Since its lukewarm IPO earlier this year, shares have declined more than 30% in 2018. The company's woes stem partially from its first quarterly earnings report, which surprised investors with a net loss (after adjusting for a one-time tax benefit). The culprit? High interest expense from a heavy debt burden.
A transcript follows the video.
This video was recorded on April 3, 2018.
Vincent Shen: ADT released its earnings for full-year 2017 not too long ago. They saw annual revenue come in at about $4.3 billion. At this scale, you have to think slow and steady when it comes to growth for this company. Estimates put top line growth in the low single-digits going forward for the next few years. But Asit, how about some of the other metrics that stood out to you? I think during the recent call, for example, things like attrition and debt seemed to be areas of focus. What caught your eye?
Asit Sharma: Attrition caught my eye, first off. In this business, if you've owned a system, after some time you get competing offers, or you decide that you really don't need so much of this home security aspect. So they tend to see a pretty interesting customer attrition rate. Historically it's been around 16%. One of the positives that the company points out leading up to its IPO and since then is, it's brought that attrition rate down to below 14%. I think as of fourth quarter, it's at 13.7%. Just to translate what that might mean to the company in terms of dollars, every 100 basis points or 1% that they can reduce that attrition rate, that saves them $100 million that they would otherwise have to spend to offset a loss in revenue. So that number is very important for ADT.
But I want to walk backwards to another number which really caught my eye. In terms of long-term investors, how you look at a company's balance sheet and its prospects, we often talk about margins and revenue. Let's work backwards today from the balance sheet of this company. We'll go into a little, short bit of history on why this IPO needed to happen, then talk about the company's debt burden.
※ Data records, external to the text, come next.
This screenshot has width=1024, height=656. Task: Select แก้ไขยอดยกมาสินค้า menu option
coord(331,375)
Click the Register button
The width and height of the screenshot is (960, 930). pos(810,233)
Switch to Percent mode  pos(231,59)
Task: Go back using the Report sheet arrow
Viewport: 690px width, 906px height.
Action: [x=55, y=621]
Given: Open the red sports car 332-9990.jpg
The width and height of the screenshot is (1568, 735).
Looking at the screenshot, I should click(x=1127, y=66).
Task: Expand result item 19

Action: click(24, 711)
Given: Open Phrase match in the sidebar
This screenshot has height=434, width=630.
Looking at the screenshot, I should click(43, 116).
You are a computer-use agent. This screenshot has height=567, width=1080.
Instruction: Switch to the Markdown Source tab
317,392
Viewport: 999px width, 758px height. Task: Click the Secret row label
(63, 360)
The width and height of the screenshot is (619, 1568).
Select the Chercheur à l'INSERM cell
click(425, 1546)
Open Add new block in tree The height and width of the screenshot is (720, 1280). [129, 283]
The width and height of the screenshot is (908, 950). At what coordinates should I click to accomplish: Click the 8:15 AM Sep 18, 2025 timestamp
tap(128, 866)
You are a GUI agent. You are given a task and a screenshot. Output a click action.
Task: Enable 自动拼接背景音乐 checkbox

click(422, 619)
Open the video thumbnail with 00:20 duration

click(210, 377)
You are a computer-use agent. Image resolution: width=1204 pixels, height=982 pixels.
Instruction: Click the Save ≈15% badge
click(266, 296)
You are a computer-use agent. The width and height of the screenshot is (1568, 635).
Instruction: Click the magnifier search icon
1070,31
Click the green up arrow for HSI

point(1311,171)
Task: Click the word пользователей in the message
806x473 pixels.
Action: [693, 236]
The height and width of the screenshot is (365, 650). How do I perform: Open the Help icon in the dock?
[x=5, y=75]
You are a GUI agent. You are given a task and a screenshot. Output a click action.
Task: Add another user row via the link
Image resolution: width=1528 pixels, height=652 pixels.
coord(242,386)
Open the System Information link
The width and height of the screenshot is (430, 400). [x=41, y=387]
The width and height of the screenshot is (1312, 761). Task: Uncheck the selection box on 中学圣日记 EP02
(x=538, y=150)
One of the reasons, maybe the primary reason, that ADT went public again is, Apollo Management decided that they wanted to keep control of the company while offloading a little bit of the debt. Vince, you and I were talking before the show, the company has roughly $11 billion in debt. We know that through this IPO, they're going to reduce that by a little bit, about 15% of that overall debt. The main burden that ADT wanted to get rid of was $750 million worth of preferred securities which they owed to Koch Industries. These preferred shares, if you're the lender, they're great, because you have priority over common stockholders, and you often get a really sweet dividend. So they were on the book in terms of interest expense for 9% on this $750 million. With the proceeds that Vince mentioned, about $1.42 billion of proceeds, the company has put $750 million in escrow to get rid of this obligation which has this 9% burden on it. It used another $649 million to redeem some other debt that was also high interest. That left the company with $60 million to pay a little bit of fees from the IPO. So all the proceeds really went to reducing debt.
The problem that ADT has is not really leverage, however. We talk a lot on the show about companies which come to market with high debt burdens. In fact, listeners may remember, just a couple of weeks ago, we talked about Hudson having sort of a large debt burden that it needed to reduce over time. ADT has that. It's not that much of a problem in terms of the size of the debt. They're leveraged about 4x their EBITDA, earnings before interest, taxes, depreciation and amortization. Not a really high number. They want to move to 3x that. The problem is, they still have a lot of debt that's high interest. There are about $3.1 billion of senior notes which carry, again, an interest rate of 9%. That's a huge interest burden.
In fact, the company had its IPO in January, and Wall Street was surprised last month in the middle of March when ADT had its first earnings report. Analysts were not expecting a loss, but that's just what happened. The net income on the books looked pretty great. It was, I think, some $600 million. But after you took out the tax benefit that the company received -- we're seeing a lot of companies, due to the recent tax legislation, get a big tax benefit. Once you remove that, ADT swung to a small loss. The same thing happened during the year. If you look at the whole year, $343 million in net income reverts to a loss of $422 million when you factor in the debt that's there, and you take away the $764 million tax benefit.
So just to summarize everything I'm saying, if you take away those one-time gifts from the federal government, ADT actually operates at an annual loss. It did it in 2016, and it's done it again in 2017. And I'm actually very curious to hear your thoughts, Vince -- I'm not sure it will be able to swing to a profit any time soon.